A team of researchers, including Ben Nassi from Cornell Tech, have unveiled what they claim to be one of the first instances of a generative AI worm capable of moving autonomously between systems, potentially enabling data theft or the spread of malware. Named Morris II in homage to the notorious Morris worm of 1988, this AI worm demonstrates a novel cyberattack vector by exploiting generative AI email assistants to filch email data and disseminate spam, circumventing certain security protocols of systems like ChatGPT and Gemini.
Conducted within controlled environments rather than on publicly accessible platforms, this research underscores the growing security concerns as large language models (LLMs) evolve to handle not just text but also images and videos. The increasing sophistication of these AI systems, which respond to prompts, opens new avenues for malicious activities. Attackers can craft prompts that lead AI to breach its own safety guidelines or execute unauthorized commands, reminiscent of traditional cyberattack techniques like SQL injection.
The researchers devised an “adversarial self-replicating prompt,” a command that causes the AI to generate further prompts in its responses, setting off a chain reaction. In practical terms, they tested this by integrating generative AI into an email system capable of interfacing with platforms like ChatGPT, Gemini, and the open-source LLM, LLaVA, identifying vulnerabilities that could be exploited via text-based and image-embedded prompts.
One attack scenario involved sending an email with a malicious prompt that, once ingested by the AI’s database, would cause it to release sensitive information from the emails it processes. This mechanism effectively turns the AI service against itself, spreading the compromised data further with each new email interaction. Alternatively, embedding the malicious prompt in an image could trick the email assistant into forwarding spam or malicious content to additional recipients.
The implications of this research are significant, pointing to potential weaknesses in the architecture of AI ecosystems that could be exploited for malicious purposes. The findings have been shared with the relevant parties, including Google and OpenAI, to address these vulnerabilities. OpenAI acknowledged the importance of safeguarding against such exploits, emphasizing ongoing efforts to enhance system resilience and urging developers to filter harmful inputs. Google, on the other hand, has not publicly commented but has shown interest in discussing the research further.
In a separate study, security researchers from Singapore and China showcased their ability to jailbreak 1 million LLM agents in under five minutes. This underscores the urgency for developers to address vulnerabilities in AI systems to mitigate the risk of widespread exploitation.
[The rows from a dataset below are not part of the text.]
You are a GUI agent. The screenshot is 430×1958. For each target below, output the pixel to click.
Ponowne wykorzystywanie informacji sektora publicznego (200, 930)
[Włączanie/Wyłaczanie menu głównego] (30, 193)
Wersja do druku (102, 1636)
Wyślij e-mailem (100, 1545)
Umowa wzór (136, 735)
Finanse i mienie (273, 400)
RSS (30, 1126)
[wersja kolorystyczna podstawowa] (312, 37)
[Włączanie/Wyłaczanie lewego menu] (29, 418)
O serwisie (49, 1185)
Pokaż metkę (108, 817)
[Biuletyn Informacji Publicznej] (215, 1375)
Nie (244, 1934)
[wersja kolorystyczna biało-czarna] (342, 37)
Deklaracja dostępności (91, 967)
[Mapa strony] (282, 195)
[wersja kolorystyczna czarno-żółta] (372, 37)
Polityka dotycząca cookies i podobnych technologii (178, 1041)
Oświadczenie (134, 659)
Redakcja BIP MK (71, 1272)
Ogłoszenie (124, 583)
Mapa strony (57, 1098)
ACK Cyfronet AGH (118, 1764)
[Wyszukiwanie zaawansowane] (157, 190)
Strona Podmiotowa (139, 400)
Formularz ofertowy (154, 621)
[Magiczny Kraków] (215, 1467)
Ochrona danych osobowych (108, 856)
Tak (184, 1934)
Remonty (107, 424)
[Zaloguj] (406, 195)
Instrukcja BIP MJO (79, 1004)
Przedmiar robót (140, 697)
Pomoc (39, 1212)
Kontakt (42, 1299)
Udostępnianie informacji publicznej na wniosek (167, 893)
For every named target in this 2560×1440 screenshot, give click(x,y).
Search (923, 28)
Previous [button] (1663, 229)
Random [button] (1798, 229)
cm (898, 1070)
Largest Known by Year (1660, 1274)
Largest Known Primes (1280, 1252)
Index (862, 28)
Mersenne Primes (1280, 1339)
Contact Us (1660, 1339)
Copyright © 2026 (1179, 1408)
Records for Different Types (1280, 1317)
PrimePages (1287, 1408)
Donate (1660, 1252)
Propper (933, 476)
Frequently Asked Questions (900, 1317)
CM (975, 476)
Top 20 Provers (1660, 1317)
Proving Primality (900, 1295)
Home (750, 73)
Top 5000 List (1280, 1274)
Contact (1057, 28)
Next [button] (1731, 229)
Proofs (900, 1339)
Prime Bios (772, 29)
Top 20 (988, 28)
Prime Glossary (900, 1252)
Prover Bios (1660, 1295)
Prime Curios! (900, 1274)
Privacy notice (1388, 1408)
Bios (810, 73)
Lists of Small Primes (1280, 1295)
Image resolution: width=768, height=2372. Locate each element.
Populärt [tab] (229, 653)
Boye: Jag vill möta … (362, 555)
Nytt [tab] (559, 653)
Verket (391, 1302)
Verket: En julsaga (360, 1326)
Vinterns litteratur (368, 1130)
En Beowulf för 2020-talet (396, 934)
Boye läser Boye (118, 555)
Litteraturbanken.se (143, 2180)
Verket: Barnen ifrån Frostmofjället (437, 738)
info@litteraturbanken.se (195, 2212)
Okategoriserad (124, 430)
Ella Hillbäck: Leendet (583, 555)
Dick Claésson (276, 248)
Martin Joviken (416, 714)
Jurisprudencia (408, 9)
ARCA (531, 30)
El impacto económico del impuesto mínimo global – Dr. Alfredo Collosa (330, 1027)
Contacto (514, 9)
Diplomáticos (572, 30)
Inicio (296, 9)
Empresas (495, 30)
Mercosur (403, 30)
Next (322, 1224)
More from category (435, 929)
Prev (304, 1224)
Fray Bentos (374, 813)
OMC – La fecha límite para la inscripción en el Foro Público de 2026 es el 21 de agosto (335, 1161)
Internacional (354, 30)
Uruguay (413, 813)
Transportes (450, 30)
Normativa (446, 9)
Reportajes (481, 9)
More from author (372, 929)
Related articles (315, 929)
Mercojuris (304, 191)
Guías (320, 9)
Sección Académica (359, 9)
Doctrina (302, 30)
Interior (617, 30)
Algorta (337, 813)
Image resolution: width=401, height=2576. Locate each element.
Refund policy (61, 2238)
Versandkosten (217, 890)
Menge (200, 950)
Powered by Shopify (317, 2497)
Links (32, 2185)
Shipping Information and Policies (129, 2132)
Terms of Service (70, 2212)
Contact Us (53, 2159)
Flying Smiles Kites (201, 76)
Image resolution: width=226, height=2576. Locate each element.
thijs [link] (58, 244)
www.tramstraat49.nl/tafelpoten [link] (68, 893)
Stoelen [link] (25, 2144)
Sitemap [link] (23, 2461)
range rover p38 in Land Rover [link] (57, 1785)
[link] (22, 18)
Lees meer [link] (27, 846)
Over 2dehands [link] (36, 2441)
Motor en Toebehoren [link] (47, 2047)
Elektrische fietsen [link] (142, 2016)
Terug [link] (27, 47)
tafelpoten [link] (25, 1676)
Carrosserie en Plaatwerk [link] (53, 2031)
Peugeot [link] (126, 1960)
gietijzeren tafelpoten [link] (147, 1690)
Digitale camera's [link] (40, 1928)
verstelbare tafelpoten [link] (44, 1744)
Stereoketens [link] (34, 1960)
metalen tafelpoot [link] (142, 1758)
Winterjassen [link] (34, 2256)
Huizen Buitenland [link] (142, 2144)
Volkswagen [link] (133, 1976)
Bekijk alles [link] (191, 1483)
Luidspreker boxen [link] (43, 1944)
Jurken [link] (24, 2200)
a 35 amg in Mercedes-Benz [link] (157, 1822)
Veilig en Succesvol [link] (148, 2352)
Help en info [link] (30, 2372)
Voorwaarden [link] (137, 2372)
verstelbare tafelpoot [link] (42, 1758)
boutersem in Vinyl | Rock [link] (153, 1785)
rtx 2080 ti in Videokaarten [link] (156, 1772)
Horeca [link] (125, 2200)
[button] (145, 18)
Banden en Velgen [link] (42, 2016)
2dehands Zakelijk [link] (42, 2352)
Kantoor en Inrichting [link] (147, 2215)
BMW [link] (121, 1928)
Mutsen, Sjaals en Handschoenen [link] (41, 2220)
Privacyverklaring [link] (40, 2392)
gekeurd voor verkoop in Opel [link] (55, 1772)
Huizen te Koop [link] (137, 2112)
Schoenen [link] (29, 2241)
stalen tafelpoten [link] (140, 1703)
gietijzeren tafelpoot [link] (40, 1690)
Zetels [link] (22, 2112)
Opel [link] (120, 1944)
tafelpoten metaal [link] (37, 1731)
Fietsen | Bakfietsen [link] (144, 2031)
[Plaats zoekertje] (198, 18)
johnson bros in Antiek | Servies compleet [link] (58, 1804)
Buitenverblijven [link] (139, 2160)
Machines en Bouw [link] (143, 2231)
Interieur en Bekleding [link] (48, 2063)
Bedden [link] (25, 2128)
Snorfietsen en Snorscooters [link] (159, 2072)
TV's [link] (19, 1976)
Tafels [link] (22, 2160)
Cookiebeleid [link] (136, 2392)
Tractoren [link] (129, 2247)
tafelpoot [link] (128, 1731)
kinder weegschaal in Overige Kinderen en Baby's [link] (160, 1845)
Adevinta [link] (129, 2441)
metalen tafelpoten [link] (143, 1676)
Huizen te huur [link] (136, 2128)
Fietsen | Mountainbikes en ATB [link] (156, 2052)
Security experts who have reviewed the findings caution that the potential for generative AI worms represents a serious future risk, especially as AI applications gain more autonomy and are increasingly integrated into various devices and services. The scenario depicted, while currently confined to a controlled environment, suggests a plausible threat landscape that could see such attacks moving beyond theory in the near future. Researchers anticipate the emergence of generative AI worms in real-world settings within the next two to three years, highlighting the urgent need for robust security measures in the rapidly evolving AI ecosystem.